-- begin --

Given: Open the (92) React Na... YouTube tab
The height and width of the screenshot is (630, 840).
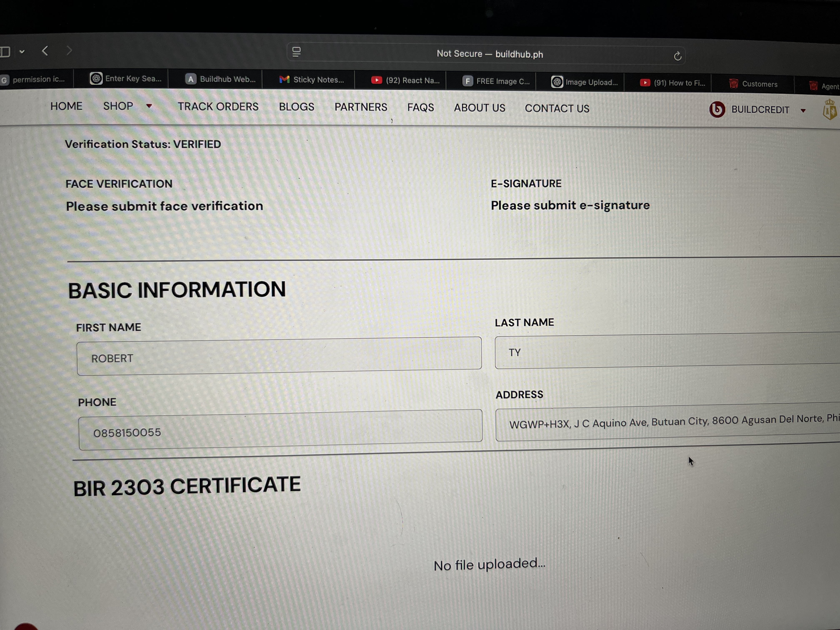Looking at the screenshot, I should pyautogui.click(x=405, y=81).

-- end --
-- begin --

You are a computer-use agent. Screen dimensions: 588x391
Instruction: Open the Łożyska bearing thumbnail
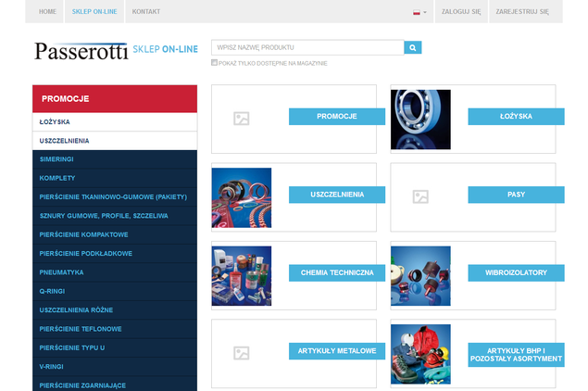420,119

-- end --
-- begin --

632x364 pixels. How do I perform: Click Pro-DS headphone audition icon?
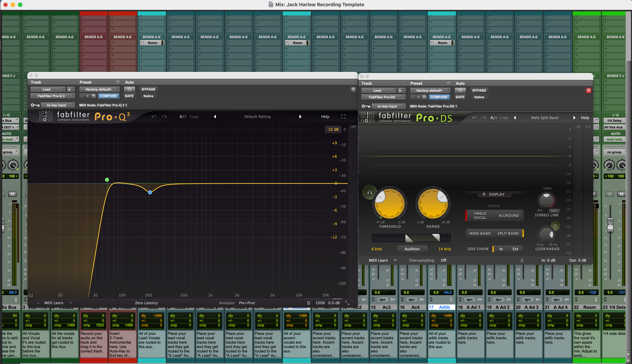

-- end --

> [Written task] Extract every line in the items above that contains the word "Open".

> [Output of the task]
Given: Open the (92) React Na... YouTube tab
Instruction: Open the Łożyska bearing thumbnail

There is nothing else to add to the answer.